### [Exercise details]
Within the records that follow, find every line containing the string "agent". Copy those lines.
═══ Dataset records
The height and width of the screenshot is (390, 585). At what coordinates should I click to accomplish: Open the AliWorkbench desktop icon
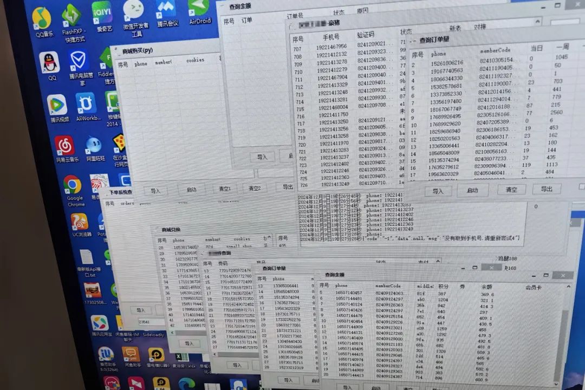(86, 103)
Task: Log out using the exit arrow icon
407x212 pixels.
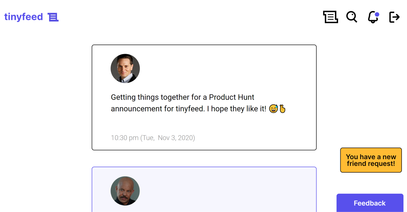Action: click(x=394, y=17)
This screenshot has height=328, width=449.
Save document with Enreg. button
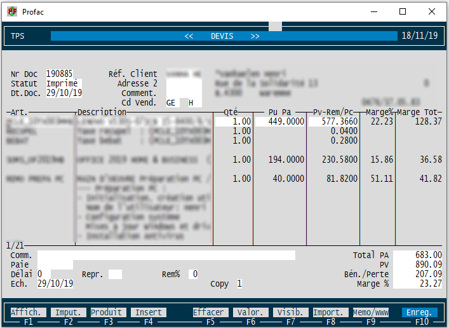tap(419, 312)
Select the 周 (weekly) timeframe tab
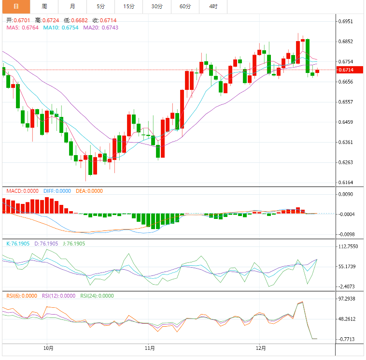The height and width of the screenshot is (360, 366). coord(44,6)
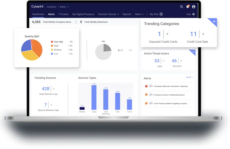Click plus corner on Trending Categories card
The image size is (230, 149).
214,22
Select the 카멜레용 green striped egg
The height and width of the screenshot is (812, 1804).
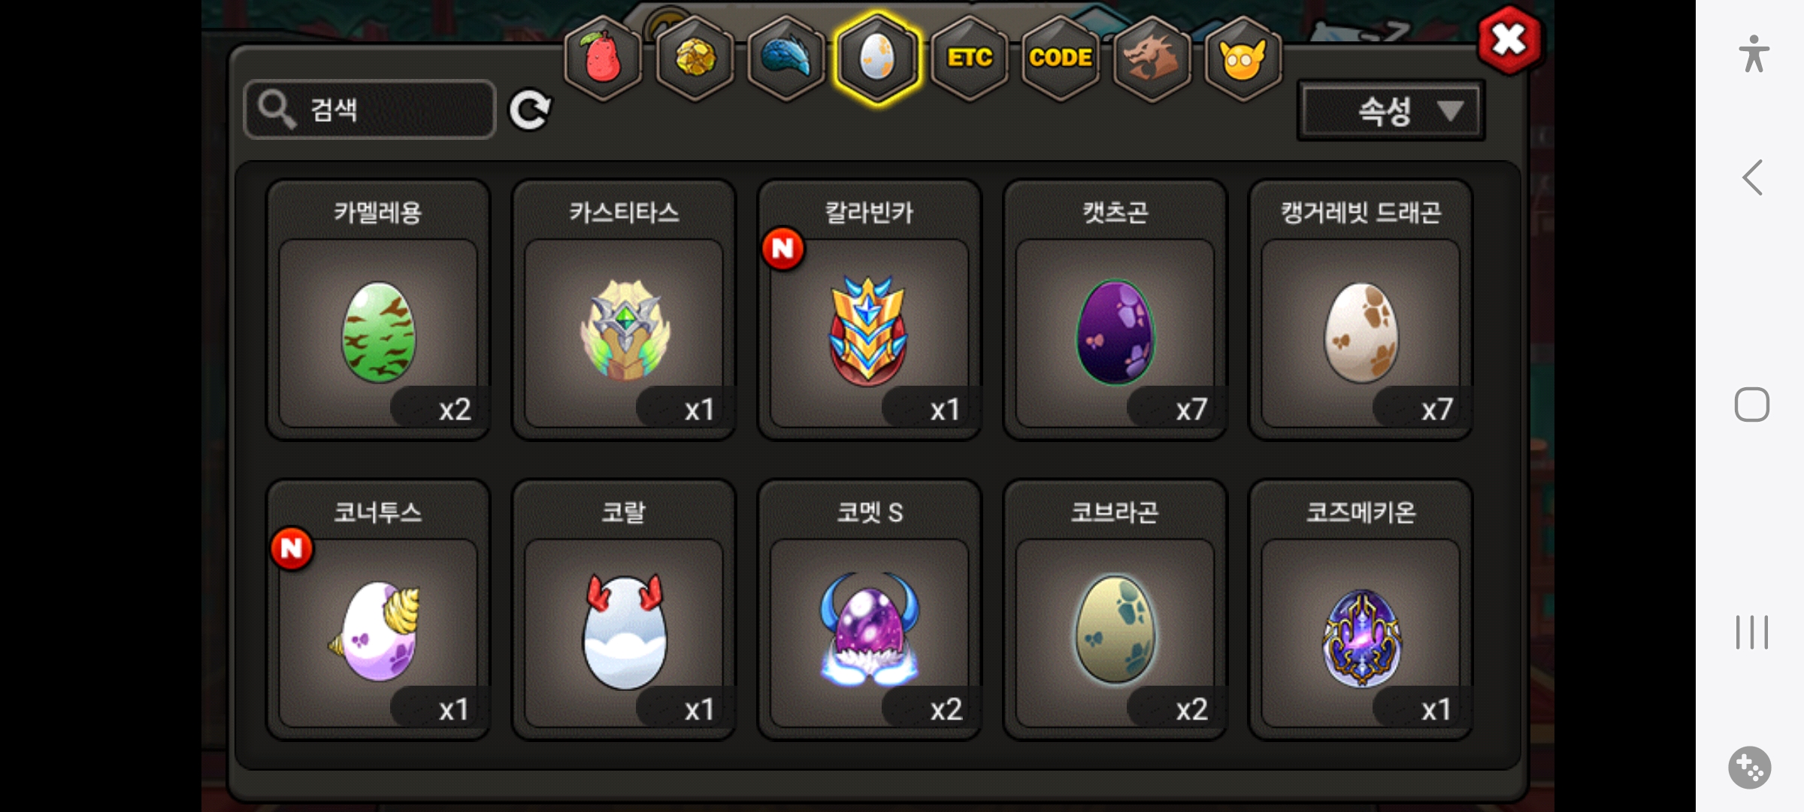[x=378, y=310]
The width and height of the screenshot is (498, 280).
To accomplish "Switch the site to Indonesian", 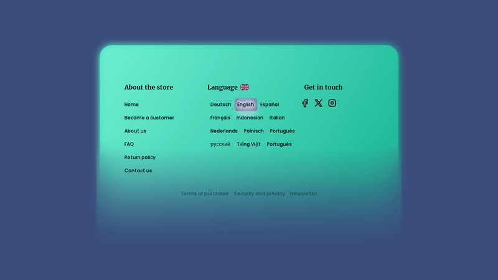I will point(250,118).
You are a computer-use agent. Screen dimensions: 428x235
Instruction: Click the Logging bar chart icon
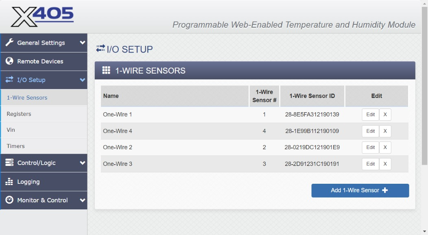point(9,182)
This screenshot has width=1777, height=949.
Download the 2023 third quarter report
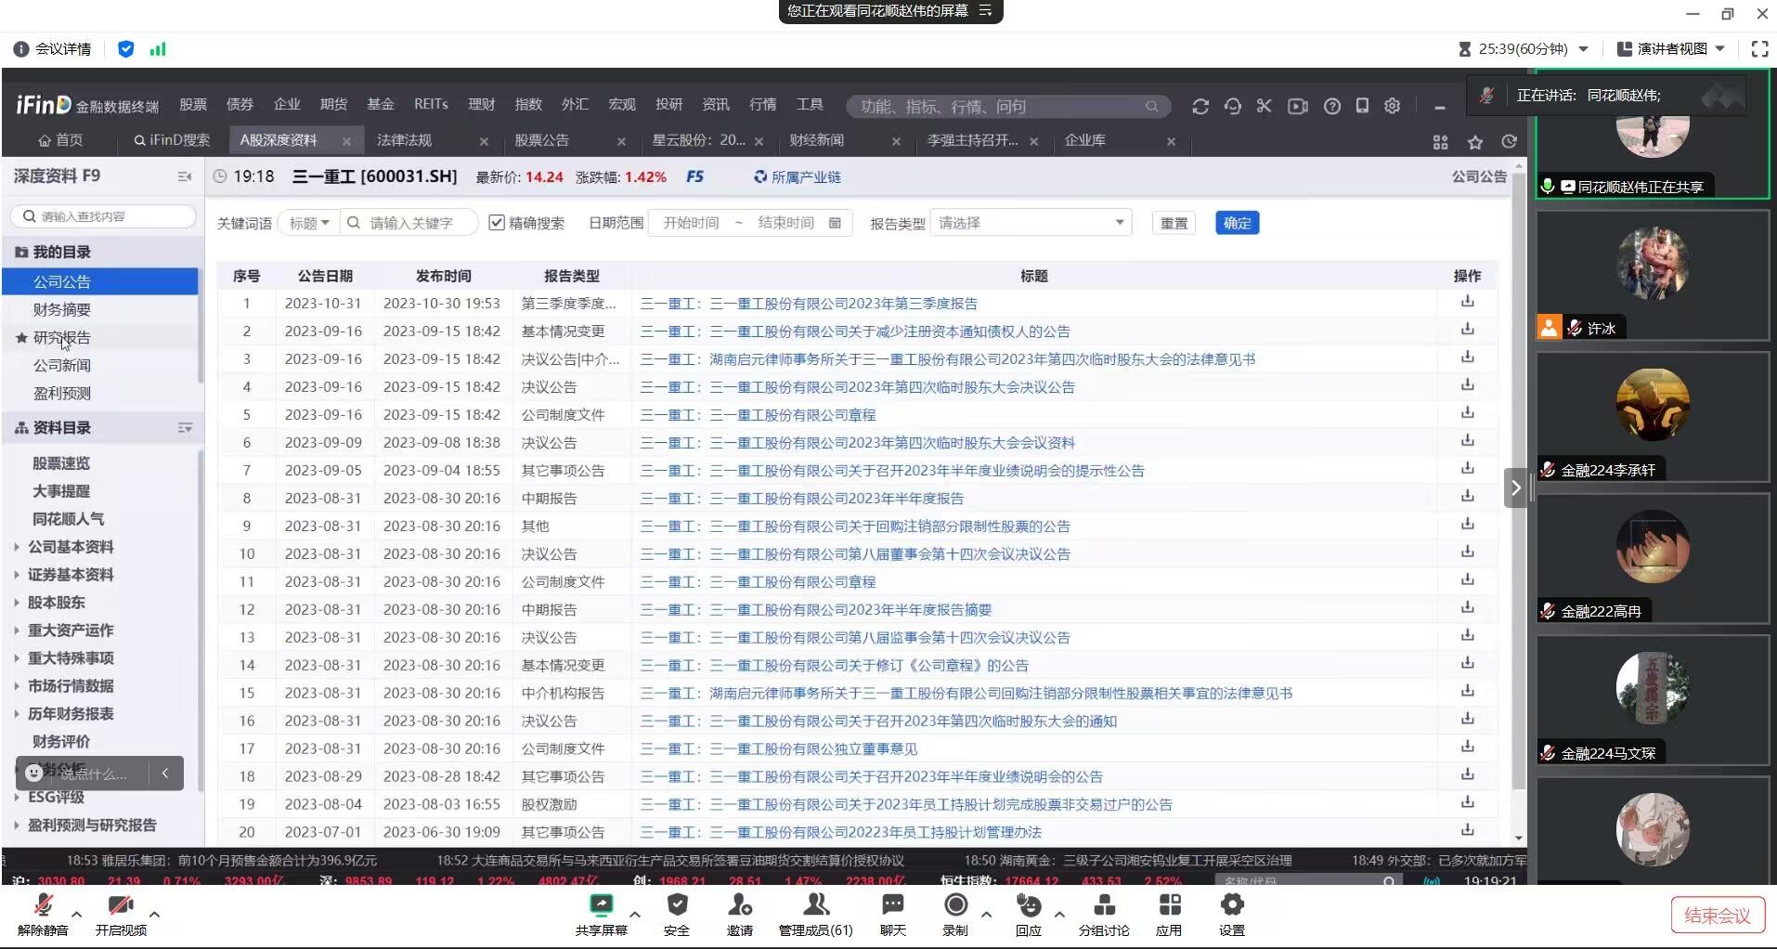1467,302
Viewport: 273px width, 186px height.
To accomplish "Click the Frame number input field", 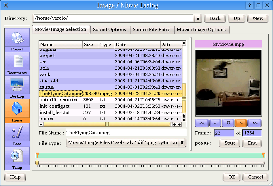I will (x=224, y=133).
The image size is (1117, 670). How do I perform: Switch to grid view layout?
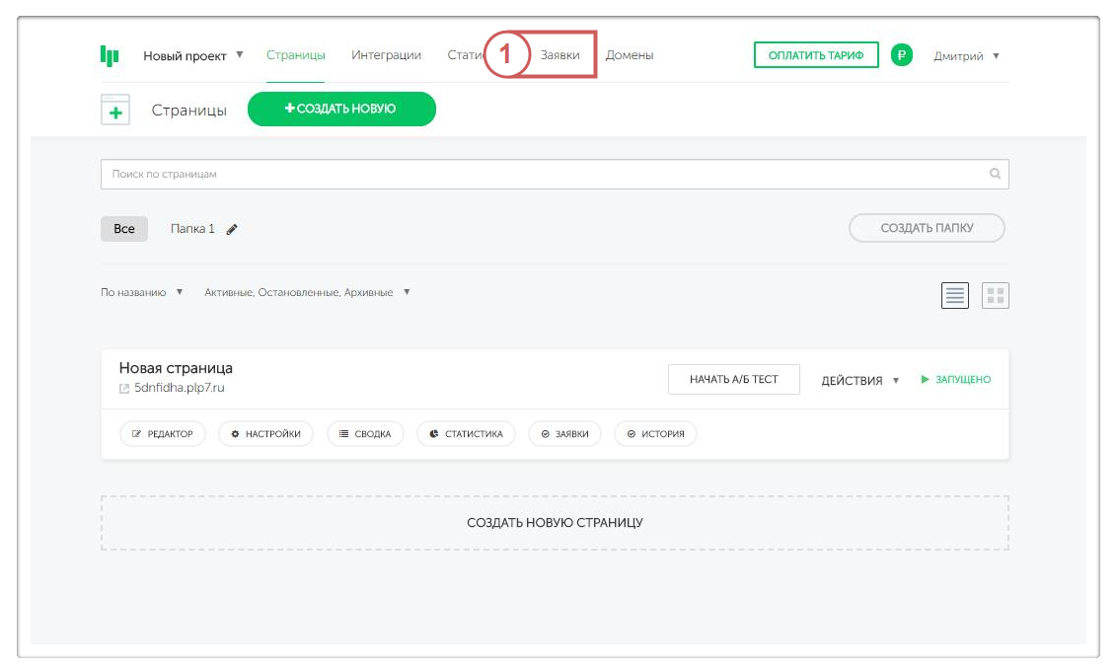996,295
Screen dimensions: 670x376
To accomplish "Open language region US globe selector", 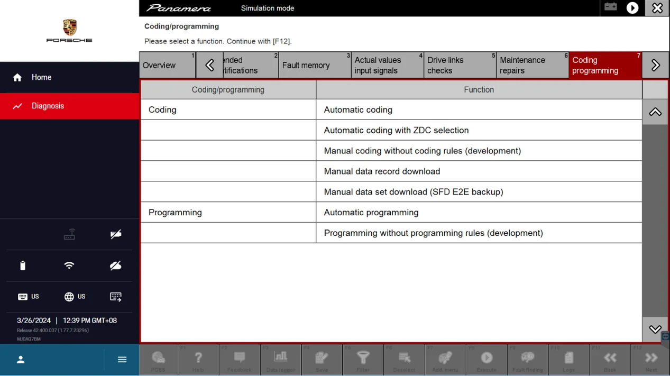I will [x=75, y=297].
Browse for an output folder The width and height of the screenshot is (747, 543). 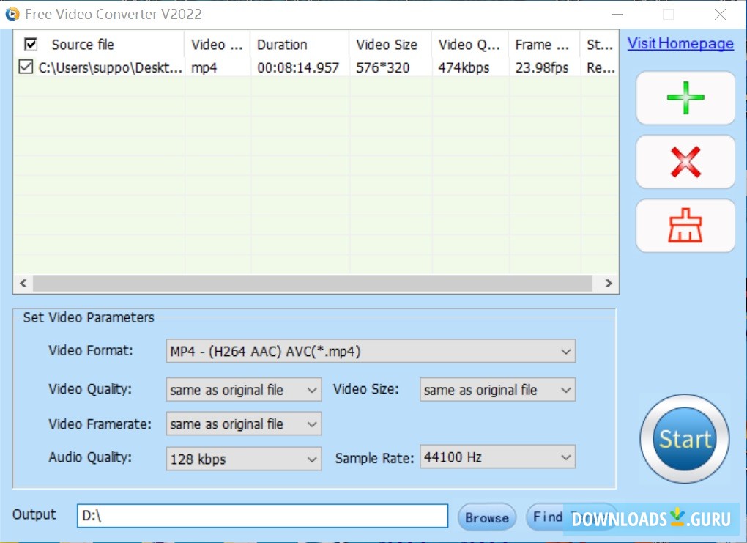click(486, 517)
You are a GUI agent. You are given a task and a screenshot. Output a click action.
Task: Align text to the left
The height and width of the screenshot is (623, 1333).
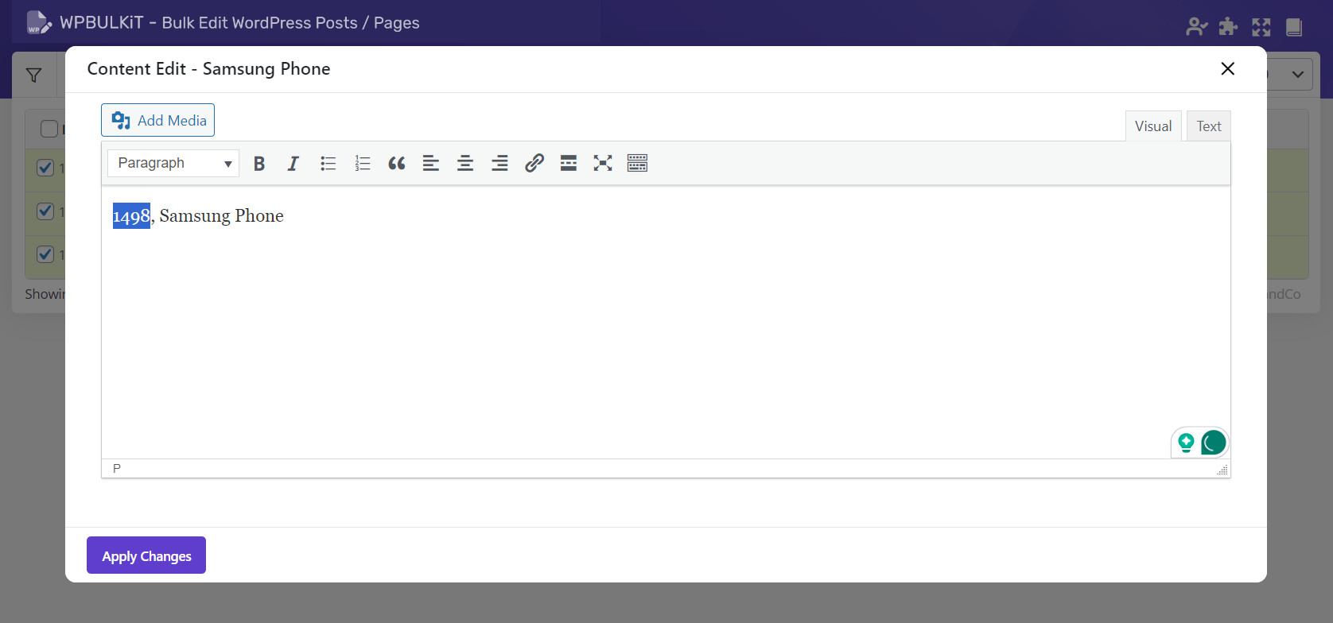tap(431, 164)
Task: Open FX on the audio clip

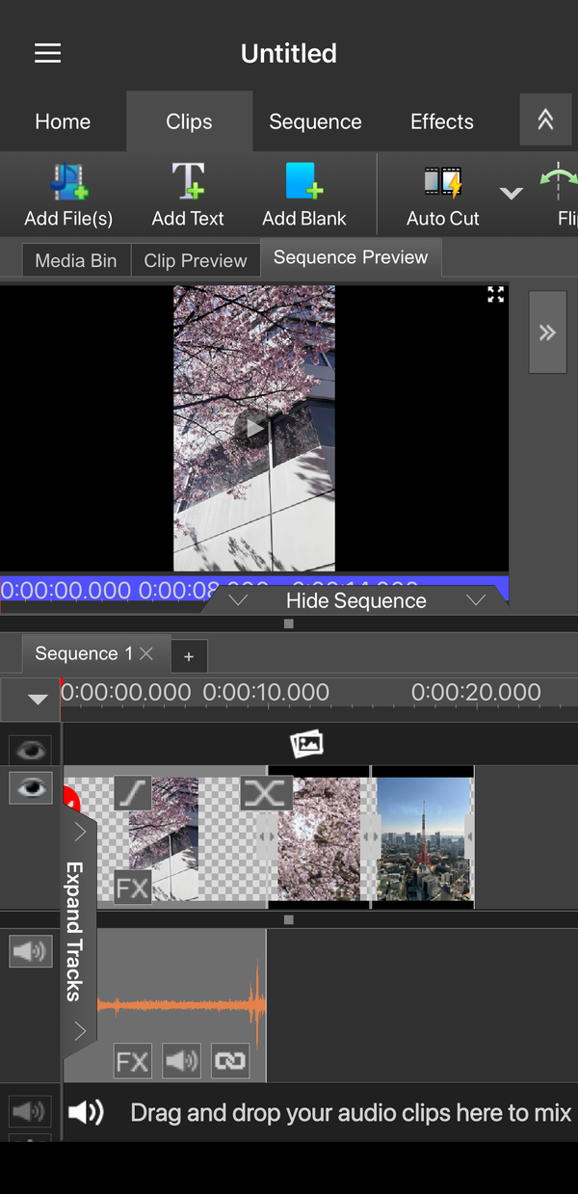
══════
### [Exercise solution]
You are a computer-use agent. Screen dimensions: 428x235
You are a GUI agent. You are given a task and a screenshot. Output a click action.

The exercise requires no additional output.